Liber Aleph

192

Ζι

De Morte[1]

Thou hast made Question of me concerning Death, and this is my Opinion, of which I say not: this is the Truth. First: in the Temple called Man is the God, his Soul, or Star, individual and eternal, but also inherent in the Body of Our Lady Nuit. Now this Soul, as an Officer in the High Mass of the Cosmos, taketh on the Vesture of his Office, that is, inhabiteth a Tabernacle of Illusion, a Body and Mind. And this Tabernacle is Subject to the Law of Change, for it is complex, and diffuse, reacting to every Stimulus or Impression.
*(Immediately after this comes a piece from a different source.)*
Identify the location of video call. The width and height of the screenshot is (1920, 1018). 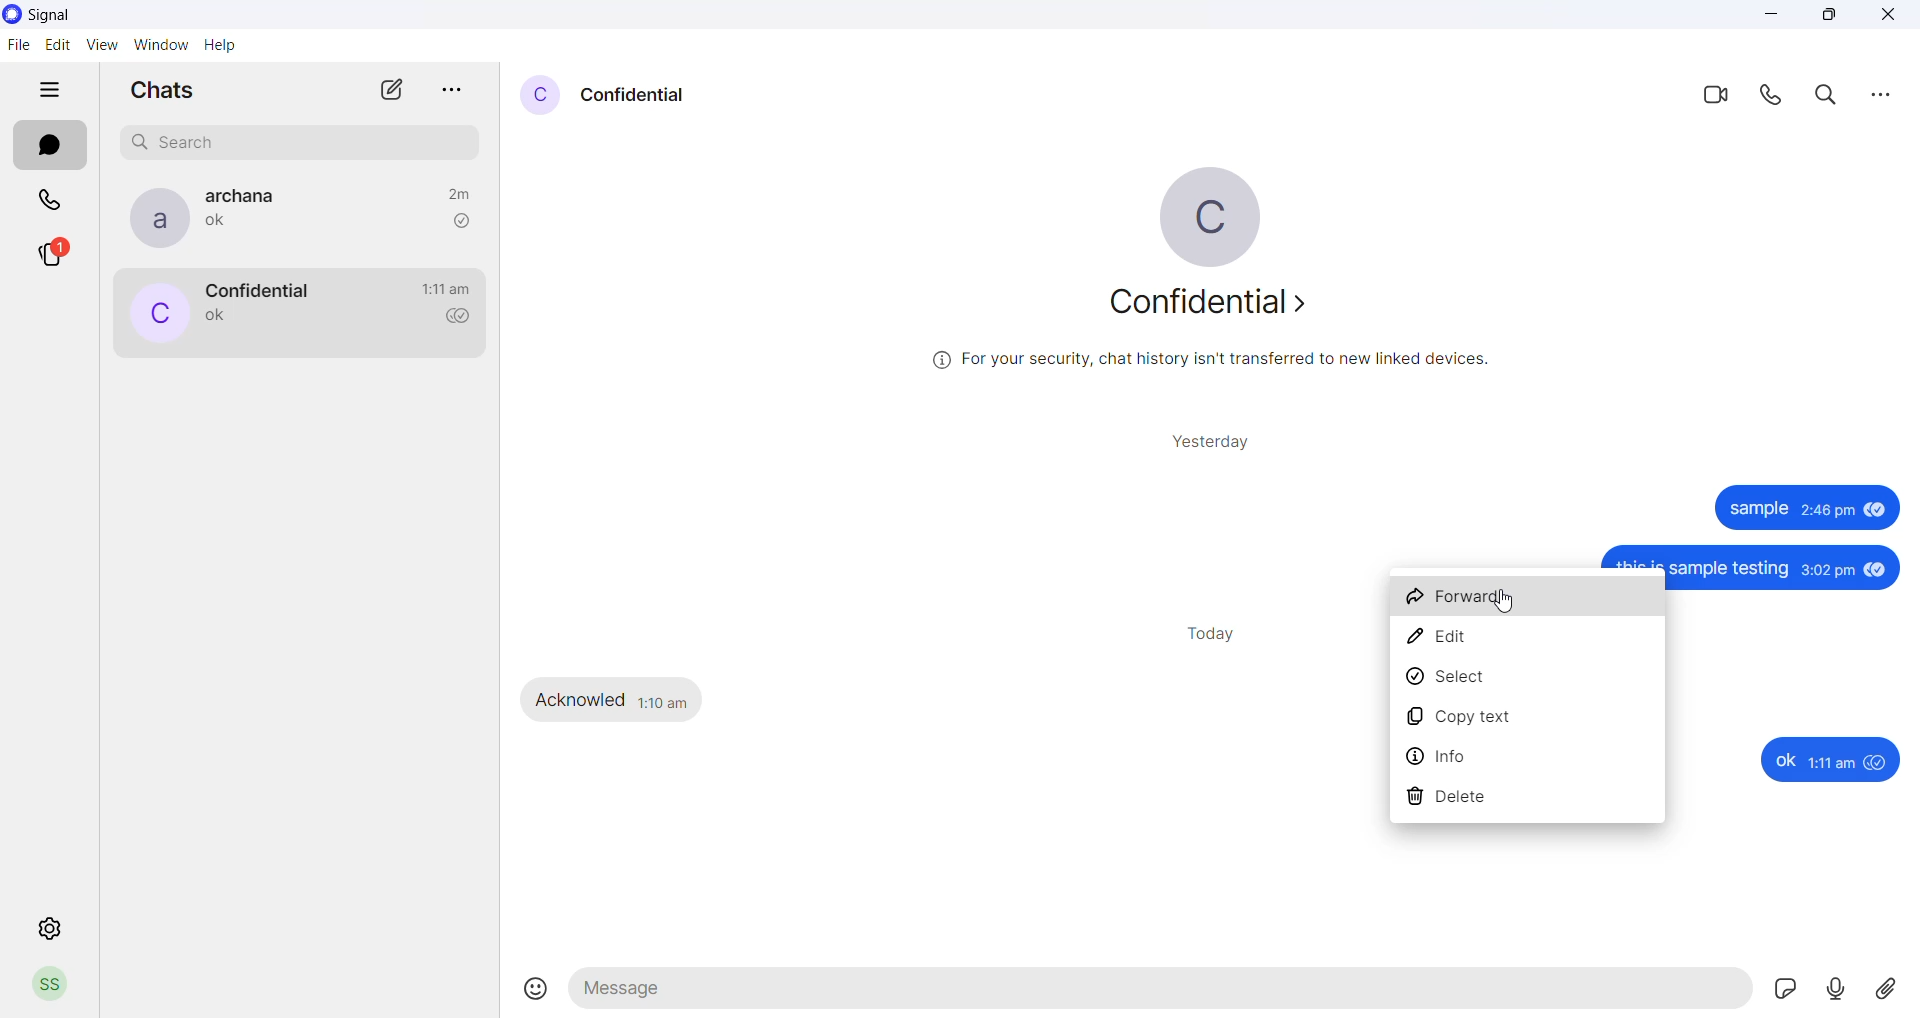
(1713, 93).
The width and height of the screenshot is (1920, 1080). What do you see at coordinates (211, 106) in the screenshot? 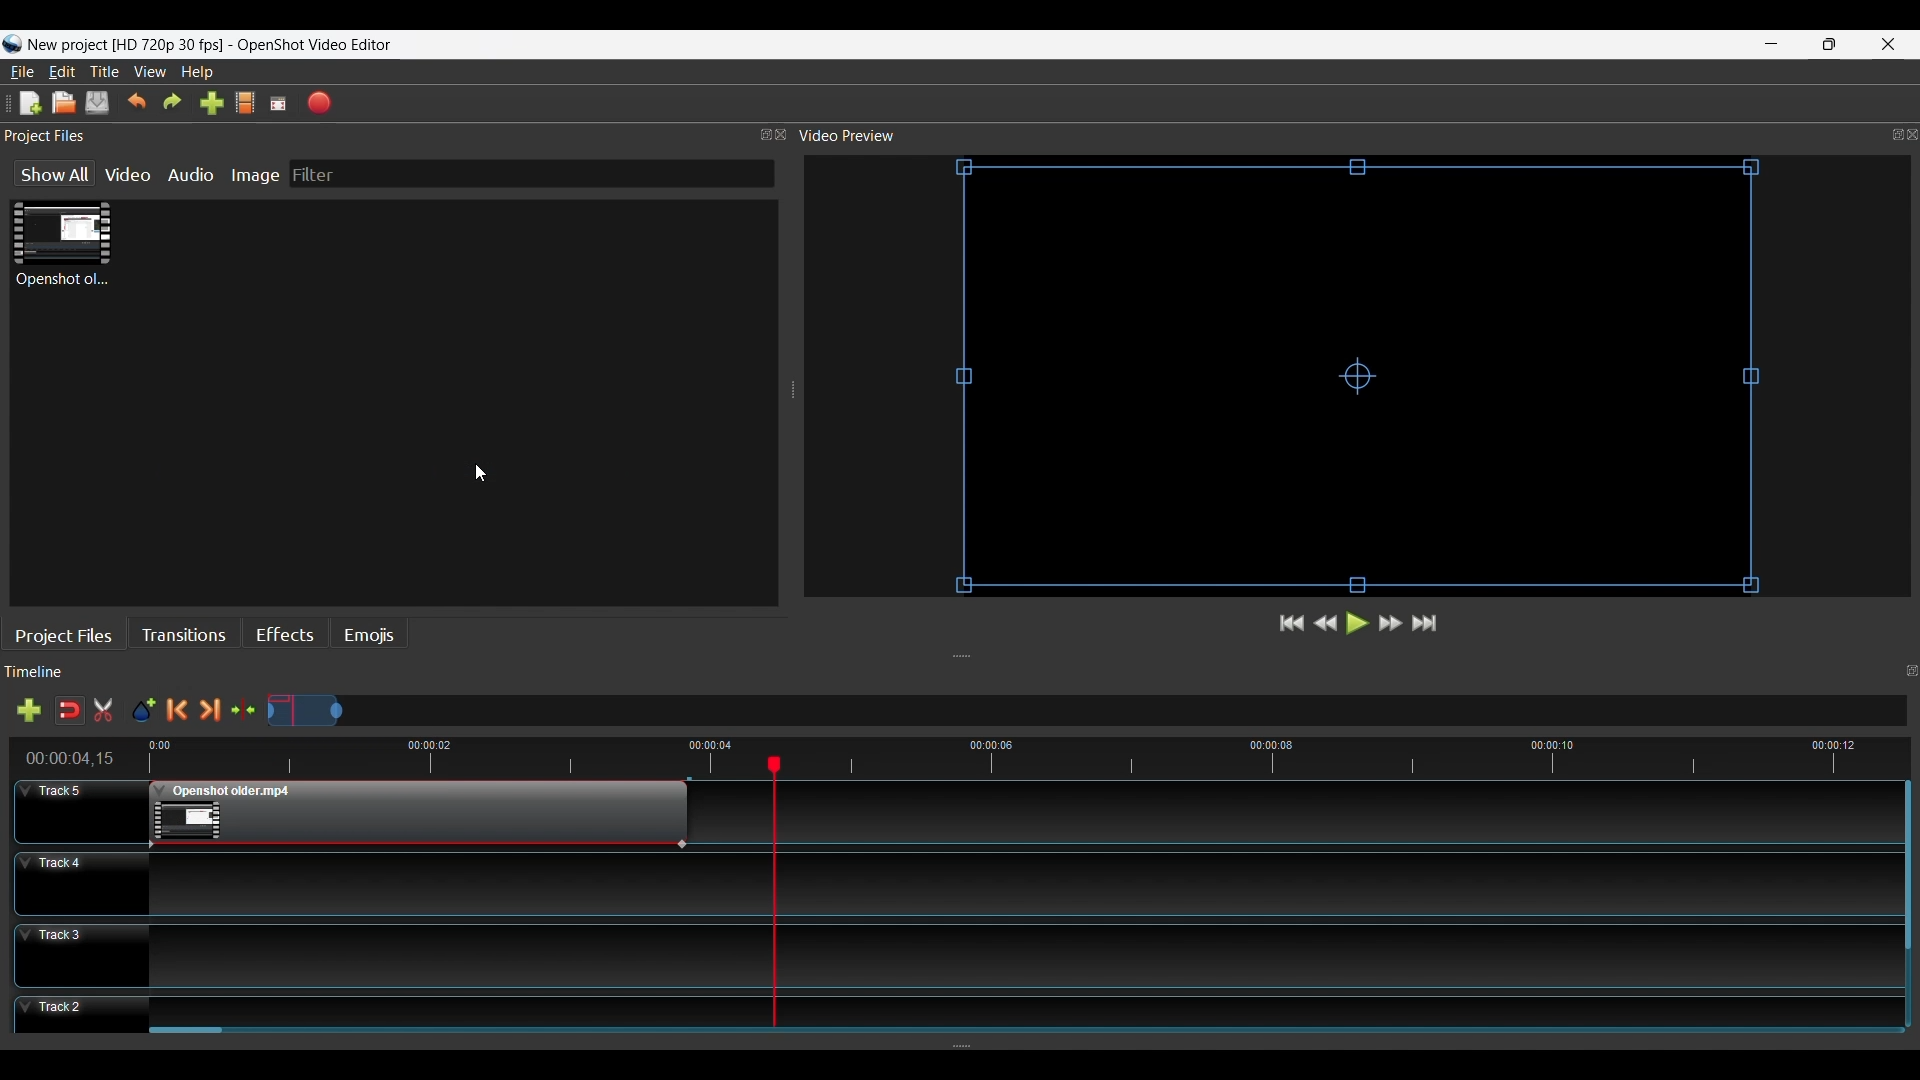
I see `Import Files` at bounding box center [211, 106].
If then the mind be attached constantly to the Body, Death hath no Power to decompose it wholly, but a decaying Shell of the dead Man, his Mind holding together for a little his Body of Light, haunteth the Earth, seeking a new Tabernacle (in its Error that feareth Change) in some other Body. These Shells are broken away utterly from the Star that did enlighten them, and they are Vampires, obsessing them that adventure themselves into the Astral World without Magical Protection, or invoke them, as do the Spiritists. For by Death is Man released only from the Gross Body, at the first, and is complete otherwise upon the Astral Plane, as he was in his Life. But this Wholeness suffereth Stress, and its Girders are loosened, the weaker first and after that the stronger.